**Task input**.
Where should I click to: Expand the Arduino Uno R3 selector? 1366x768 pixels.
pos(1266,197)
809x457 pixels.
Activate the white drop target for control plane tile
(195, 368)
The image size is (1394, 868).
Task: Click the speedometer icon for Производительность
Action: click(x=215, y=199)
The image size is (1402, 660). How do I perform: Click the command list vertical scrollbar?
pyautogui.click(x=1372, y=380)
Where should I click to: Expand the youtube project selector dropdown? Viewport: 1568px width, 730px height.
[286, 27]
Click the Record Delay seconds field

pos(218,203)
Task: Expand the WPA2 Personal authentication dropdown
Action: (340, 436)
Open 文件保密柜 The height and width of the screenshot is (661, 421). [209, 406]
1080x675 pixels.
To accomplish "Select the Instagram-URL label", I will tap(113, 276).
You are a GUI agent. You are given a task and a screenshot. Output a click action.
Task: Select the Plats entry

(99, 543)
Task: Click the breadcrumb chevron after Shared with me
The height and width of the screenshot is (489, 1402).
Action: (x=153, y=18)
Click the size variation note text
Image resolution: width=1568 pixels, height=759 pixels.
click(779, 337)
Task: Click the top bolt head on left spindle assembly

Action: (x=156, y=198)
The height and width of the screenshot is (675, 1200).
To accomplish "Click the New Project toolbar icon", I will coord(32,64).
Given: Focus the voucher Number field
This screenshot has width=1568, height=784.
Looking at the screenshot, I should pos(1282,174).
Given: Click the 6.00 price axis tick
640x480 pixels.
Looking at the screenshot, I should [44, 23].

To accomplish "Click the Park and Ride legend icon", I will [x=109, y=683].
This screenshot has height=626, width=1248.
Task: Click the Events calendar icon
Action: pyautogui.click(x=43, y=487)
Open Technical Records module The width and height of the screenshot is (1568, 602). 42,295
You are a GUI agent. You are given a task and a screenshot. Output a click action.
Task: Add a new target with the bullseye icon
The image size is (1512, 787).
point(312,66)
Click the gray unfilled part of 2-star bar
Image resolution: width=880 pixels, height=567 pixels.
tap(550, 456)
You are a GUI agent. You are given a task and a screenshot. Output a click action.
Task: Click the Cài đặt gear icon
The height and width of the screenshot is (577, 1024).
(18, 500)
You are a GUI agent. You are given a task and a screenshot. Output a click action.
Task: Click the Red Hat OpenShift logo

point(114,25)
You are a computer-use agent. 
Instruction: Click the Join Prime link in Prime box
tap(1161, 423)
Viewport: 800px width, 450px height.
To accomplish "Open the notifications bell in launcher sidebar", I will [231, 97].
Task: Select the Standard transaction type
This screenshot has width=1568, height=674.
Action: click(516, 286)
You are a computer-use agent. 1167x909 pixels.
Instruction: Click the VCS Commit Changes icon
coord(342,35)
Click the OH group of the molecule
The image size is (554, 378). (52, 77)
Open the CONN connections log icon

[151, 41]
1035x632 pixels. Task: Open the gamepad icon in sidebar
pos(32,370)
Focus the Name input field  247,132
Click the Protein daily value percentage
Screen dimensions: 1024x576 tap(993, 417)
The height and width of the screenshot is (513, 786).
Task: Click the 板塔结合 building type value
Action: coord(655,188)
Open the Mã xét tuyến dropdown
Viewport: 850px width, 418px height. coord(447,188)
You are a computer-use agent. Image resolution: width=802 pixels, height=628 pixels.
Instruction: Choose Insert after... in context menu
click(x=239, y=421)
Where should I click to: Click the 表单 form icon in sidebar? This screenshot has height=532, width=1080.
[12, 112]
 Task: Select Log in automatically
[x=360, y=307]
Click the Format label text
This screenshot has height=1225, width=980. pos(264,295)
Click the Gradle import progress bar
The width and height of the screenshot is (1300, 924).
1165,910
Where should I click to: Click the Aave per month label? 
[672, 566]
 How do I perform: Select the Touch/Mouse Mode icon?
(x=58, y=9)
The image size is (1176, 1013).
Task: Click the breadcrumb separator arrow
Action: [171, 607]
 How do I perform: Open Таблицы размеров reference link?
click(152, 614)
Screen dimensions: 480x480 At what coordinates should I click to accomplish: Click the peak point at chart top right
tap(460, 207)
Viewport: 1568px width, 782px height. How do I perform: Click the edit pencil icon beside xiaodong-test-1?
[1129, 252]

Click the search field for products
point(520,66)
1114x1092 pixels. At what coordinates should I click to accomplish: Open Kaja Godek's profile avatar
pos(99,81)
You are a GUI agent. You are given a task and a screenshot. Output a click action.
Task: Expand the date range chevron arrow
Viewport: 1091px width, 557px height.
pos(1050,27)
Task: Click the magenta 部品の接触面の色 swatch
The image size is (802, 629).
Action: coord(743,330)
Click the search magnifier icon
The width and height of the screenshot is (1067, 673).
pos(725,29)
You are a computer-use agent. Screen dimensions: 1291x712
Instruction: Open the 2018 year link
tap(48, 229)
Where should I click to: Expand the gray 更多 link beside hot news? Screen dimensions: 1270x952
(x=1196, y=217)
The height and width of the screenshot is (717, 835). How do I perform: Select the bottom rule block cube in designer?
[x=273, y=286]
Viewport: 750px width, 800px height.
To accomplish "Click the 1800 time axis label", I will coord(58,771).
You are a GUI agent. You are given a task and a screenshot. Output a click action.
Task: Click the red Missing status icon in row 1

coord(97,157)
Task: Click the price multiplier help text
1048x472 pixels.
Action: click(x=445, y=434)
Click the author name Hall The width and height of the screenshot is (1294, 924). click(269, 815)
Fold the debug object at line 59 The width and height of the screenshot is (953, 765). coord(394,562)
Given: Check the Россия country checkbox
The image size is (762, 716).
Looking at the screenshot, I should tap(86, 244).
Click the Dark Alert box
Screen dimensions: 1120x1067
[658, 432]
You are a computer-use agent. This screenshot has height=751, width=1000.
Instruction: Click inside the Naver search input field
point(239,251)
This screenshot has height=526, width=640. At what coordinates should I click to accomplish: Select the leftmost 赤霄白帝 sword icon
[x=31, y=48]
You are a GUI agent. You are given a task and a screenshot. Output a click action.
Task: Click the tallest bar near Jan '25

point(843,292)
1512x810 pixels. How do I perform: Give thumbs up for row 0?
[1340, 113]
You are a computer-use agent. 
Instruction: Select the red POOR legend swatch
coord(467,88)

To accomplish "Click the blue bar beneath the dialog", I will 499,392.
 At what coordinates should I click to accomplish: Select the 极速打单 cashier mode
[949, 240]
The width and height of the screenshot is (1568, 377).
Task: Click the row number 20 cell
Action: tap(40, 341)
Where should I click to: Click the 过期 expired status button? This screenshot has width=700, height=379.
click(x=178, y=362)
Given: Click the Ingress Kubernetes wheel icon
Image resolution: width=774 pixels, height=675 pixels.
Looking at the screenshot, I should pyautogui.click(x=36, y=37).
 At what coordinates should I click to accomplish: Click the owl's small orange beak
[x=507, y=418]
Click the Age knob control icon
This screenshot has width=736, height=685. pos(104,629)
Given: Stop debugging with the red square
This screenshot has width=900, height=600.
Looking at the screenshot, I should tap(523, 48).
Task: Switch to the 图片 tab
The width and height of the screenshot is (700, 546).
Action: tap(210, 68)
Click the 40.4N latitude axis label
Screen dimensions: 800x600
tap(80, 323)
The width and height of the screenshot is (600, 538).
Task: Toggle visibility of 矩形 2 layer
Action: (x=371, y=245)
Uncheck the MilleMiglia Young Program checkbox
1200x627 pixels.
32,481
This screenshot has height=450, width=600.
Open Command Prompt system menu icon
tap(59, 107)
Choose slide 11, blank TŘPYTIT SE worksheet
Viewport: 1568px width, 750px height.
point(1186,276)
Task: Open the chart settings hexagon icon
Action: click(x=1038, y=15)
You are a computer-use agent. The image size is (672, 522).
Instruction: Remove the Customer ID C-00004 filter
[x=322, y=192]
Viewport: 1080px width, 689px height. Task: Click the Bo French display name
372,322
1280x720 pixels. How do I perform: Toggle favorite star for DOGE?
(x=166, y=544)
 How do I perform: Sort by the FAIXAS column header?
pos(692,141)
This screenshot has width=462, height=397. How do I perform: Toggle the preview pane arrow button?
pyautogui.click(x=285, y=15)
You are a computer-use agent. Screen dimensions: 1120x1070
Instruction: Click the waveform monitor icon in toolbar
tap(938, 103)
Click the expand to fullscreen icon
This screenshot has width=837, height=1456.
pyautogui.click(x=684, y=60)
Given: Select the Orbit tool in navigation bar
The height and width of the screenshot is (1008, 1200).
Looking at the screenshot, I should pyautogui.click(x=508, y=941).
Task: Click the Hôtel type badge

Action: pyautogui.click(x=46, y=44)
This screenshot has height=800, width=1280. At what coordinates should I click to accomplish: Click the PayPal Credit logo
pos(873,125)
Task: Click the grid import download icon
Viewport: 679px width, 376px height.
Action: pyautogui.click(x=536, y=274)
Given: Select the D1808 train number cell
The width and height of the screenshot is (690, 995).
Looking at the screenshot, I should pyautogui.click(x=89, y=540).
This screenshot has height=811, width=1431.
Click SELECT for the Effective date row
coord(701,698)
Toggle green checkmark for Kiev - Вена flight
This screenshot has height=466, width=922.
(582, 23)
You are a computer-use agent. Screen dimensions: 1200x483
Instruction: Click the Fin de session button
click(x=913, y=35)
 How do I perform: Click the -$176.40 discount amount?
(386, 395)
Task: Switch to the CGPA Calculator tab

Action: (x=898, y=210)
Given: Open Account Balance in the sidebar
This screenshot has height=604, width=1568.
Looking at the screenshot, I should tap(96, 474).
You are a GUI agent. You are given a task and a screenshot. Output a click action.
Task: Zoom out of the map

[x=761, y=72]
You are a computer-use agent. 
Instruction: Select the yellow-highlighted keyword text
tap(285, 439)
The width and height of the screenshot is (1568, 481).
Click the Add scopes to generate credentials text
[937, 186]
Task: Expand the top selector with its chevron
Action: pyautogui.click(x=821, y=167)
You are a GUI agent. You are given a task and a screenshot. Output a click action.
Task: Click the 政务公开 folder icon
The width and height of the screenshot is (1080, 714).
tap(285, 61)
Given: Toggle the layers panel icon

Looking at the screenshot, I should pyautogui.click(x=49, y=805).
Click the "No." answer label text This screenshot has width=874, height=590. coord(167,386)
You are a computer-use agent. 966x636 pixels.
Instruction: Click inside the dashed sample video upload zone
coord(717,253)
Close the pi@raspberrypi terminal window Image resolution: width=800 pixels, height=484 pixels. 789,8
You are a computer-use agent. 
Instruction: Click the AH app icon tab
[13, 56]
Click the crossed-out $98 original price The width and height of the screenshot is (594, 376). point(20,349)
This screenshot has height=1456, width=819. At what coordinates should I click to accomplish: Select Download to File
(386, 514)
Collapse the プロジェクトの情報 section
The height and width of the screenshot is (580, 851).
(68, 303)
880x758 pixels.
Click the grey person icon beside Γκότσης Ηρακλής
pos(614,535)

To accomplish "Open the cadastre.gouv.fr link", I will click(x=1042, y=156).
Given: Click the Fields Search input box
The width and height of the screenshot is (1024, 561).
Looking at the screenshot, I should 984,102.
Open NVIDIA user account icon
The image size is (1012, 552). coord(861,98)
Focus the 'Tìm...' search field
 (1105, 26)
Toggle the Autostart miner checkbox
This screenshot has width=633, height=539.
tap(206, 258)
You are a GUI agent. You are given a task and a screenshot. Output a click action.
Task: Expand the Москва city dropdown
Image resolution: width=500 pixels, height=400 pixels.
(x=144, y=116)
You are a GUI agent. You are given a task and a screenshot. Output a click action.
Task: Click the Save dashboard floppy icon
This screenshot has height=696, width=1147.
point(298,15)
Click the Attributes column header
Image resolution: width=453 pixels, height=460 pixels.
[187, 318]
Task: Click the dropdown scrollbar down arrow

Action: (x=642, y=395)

**The problem**.
The range runs from the line with "The width and height of the screenshot is (690, 995)." up to and including the line with "Click the crossed-out" in the listing above; please write out exactly those lines and nothing more.

**Exercise answer**.
The width and height of the screenshot is (690, 995).
Looking at the screenshot, I should pyautogui.click(x=89, y=540).
This screenshot has height=811, width=1431.
Click SELECT for the Effective date row
coord(701,698)
Toggle green checkmark for Kiev - Вена flight
This screenshot has height=466, width=922.
(582, 23)
You are a computer-use agent. Screen dimensions: 1200x483
Instruction: Click the Fin de session button
click(x=913, y=35)
 How do I perform: Click the -$176.40 discount amount?
(386, 395)
Task: Switch to the CGPA Calculator tab

Action: (x=898, y=210)
Given: Open Account Balance in the sidebar
This screenshot has height=604, width=1568.
Looking at the screenshot, I should tap(96, 474).
You are a GUI agent. You are given a task and a screenshot. Output a click action.
Task: Zoom out of the map

[x=761, y=72]
You are a computer-use agent. 
Instruction: Select the yellow-highlighted keyword text
tap(285, 439)
The width and height of the screenshot is (1568, 481).
Click the Add scopes to generate credentials text
[937, 186]
Task: Expand the top selector with its chevron
Action: pyautogui.click(x=821, y=167)
You are a GUI agent. You are given a task and a screenshot. Output a click action.
Task: Click the 政务公开 folder icon
The width and height of the screenshot is (1080, 714).
tap(285, 61)
Given: Toggle the layers panel icon

Looking at the screenshot, I should pyautogui.click(x=49, y=805).
Click the "No." answer label text This screenshot has width=874, height=590. coord(167,386)
You are a computer-use agent. 966x636 pixels.
Instruction: Click inside the dashed sample video upload zone
coord(717,253)
Close the pi@raspberrypi terminal window Image resolution: width=800 pixels, height=484 pixels. 789,8
You are a computer-use agent. 
Instruction: Click the AH app icon tab
[13, 56]
Click the crossed-out $98 original price The width and height of the screenshot is (594, 376). point(20,349)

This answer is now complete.